'If you don’t test your teachers and other staff members and you are operating a private college you should rest assured that we will not allow you to open'
Teachers colleges whose staff will not have been tested for Covid-19 will not be allowed to reopen in September.
Education Cabinet Secretary George Magoha said testing of staff was a mandatory condition for reopening.
Speaking on Monday at the Kenya School of Government in Embu during a colleges principals consultation meeting on reopening, Maghoha said this condition will be mandatory for all public and private colleges.
He said the colleges’ administrations expressed readiness to reopen in September by ensuring they carry out all the required health conditions including social distancing of 1.5 meters both in classes and hostels, wearing masks and providing sanitiser, soap and running water.
“If you don’t test your teachers and other staff members and you are operating a private college you should rest assured that we will not allow you to open,” Magoha said.
He said cooks in the colleges will have to be tested every 14 days to ensure that they don’t pass the virus to the students as they handle food.
The CS said the reopening of the colleges might be done in phases, with ten public and ten private colleges reopened first.
After an assessment of their operations, more will be reopened.

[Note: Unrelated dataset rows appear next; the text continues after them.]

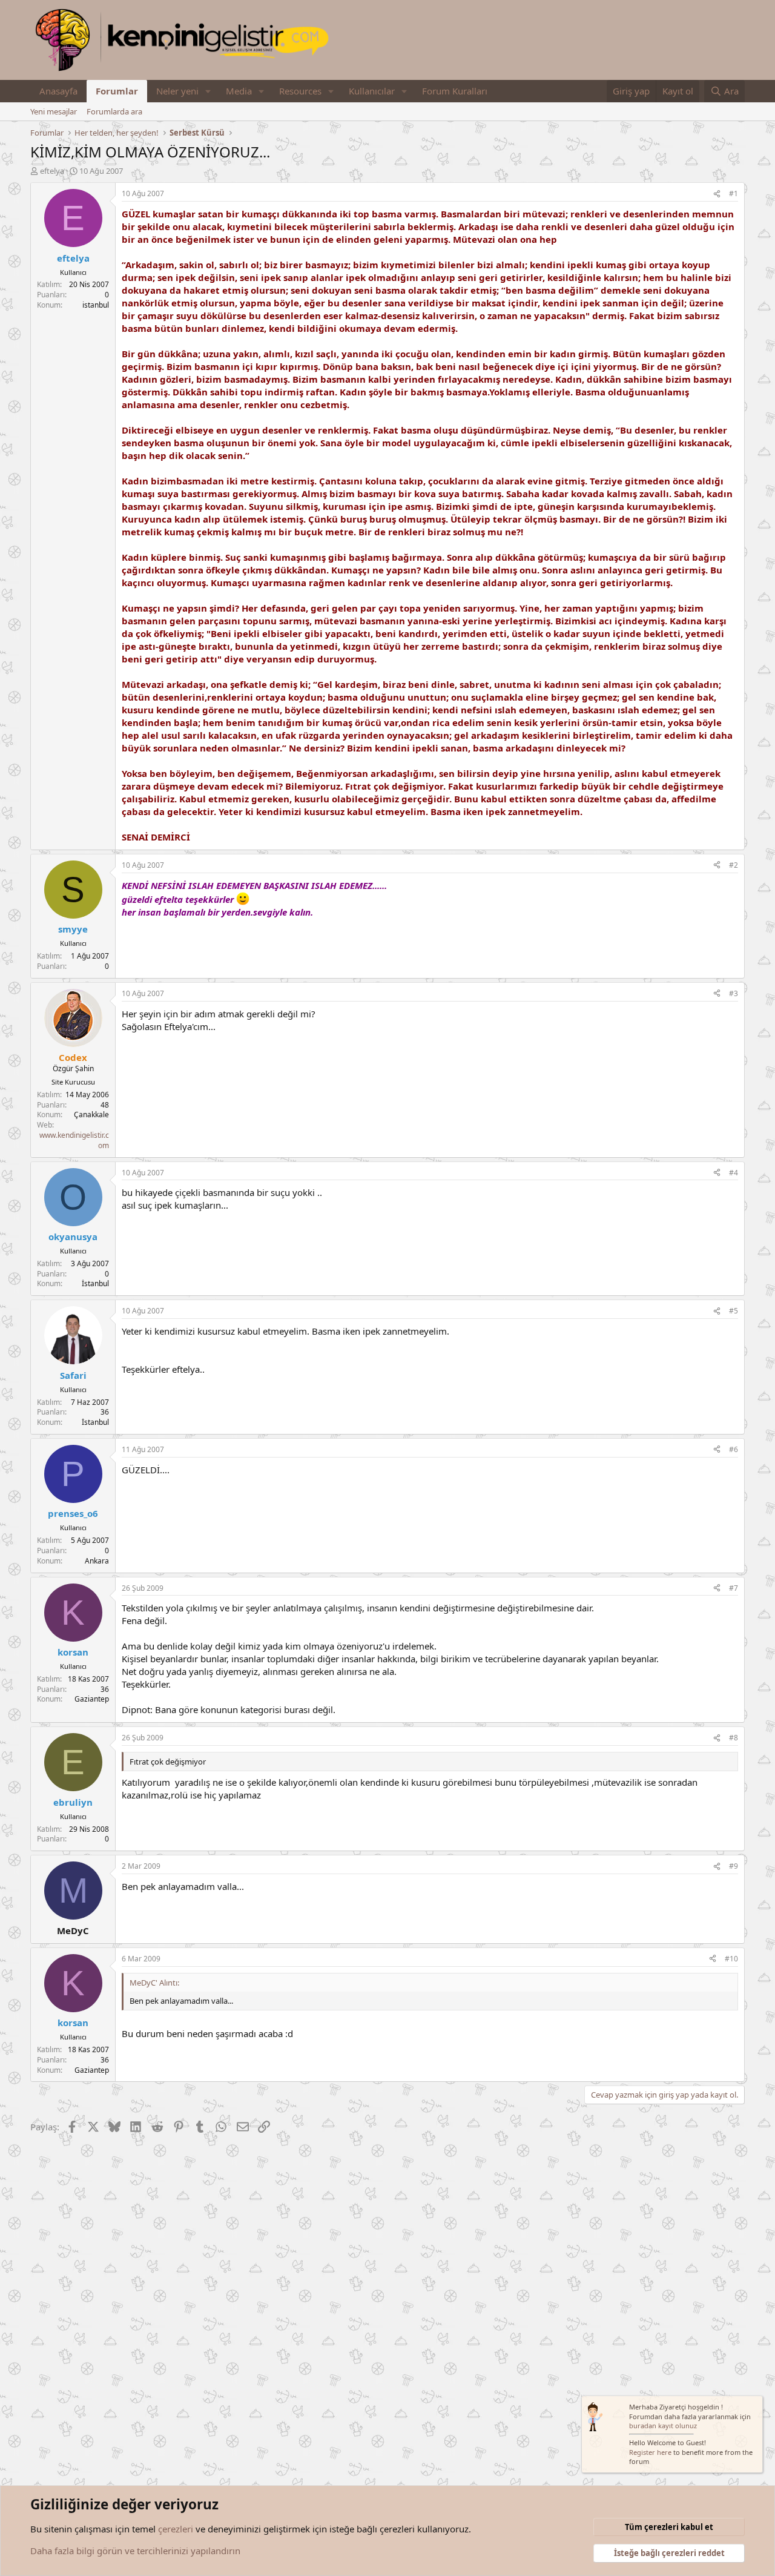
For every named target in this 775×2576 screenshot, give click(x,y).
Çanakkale (91, 1114)
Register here (650, 2452)
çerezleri (175, 2529)
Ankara (97, 1561)
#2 (733, 865)
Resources (300, 91)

Magoha said the President will announce reopening after getting advice from the teams that are charged with the responsibility of finding how prepared the institutions are.
Expressing regret on the fact that more infections were being reported daily, Maghoha said teachers will have to be very careful on the way they handle themselves in preventing the virus, since learners copy them whether they are doing things right or not.
The CS at the same time warned school land grabbers that the government will not spare any of them, no matter who they are as the land will have to be used for the purpose for which it was set aside.
Magoha said grabbed school land will be repossessed by the government.